Tag Archives: Oil

Russia’s High Risk Global Oil Strategy, by Vanand Meliksetian

Russian oil companies are rushing in where western oil companies fear to tread. From Vanand Meliksetian at oilprice.com:

The energy industry is highly sensitive to U.S. sanctions due to the petrodollar being the single most important currency in global trade. Washington is able to exert significant influence by limiting access to the dollar through its financial institutions. Russia is especially exposed to Washington’s ire as a significant part of its governments’ coffers are filled by revenues from its oil and gas sector. In recent years, Russian companies have been increasing their activities in several unstable countries where the U.S. has imposed sanctions. This tactic from Russia comes with huge opportunities but also a significant amount of risk.

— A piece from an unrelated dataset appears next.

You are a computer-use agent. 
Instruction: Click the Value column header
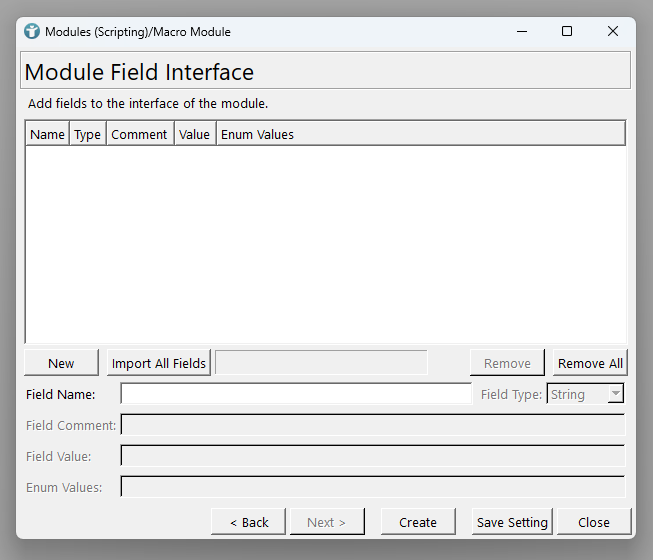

The level of this risk is illustrated by the absence of western oil companies in these areas as they are accountable to their shareholders. Privately held companies also struggle to operate in these areas due to their reliance on international financial markets and the difficulty with carrying out due diligence. Venezuela and Iran are prime examples of oil rich areas that are struggling under U.S. sanctions.

At the same time, absence of many major western oil companies in unstable regions is one of the reasons why Russian companies, both majority state-owned and privately held organizations, have got involved. Limited competition strengthens the position of Russian firms during negotiations. The host countries face a predicament in many cases as they have to choose between a bad deal or no deal at all.

A prime example of this is Moscow’s involvement in Iran, which has been ongoing for years. Even during the years of sanctions due to Tehran’s nuclear program, Russia was able to strike a barter deal where Iranian oil was exchanged for other products. This deal bypassed the international financial system and sanctions. Even now when the U.S. has unilaterally withdrawn from the Iran Nuclear Deal and is about to reinstate sanctions, Moscow and Iran are intensifying cooperation.

Days before the Helsinki summit and the meeting of Presidents Putin and Trump, Iranian officials struck a deal in Moscow for an investment of $50 billion in the oil and gas sector. While western firms are reluctant to continue doing business in Iran, let alone increase cooperation, Russian firms are seizing the opportunity to boost their portfolio with even more Middle Eastern assets.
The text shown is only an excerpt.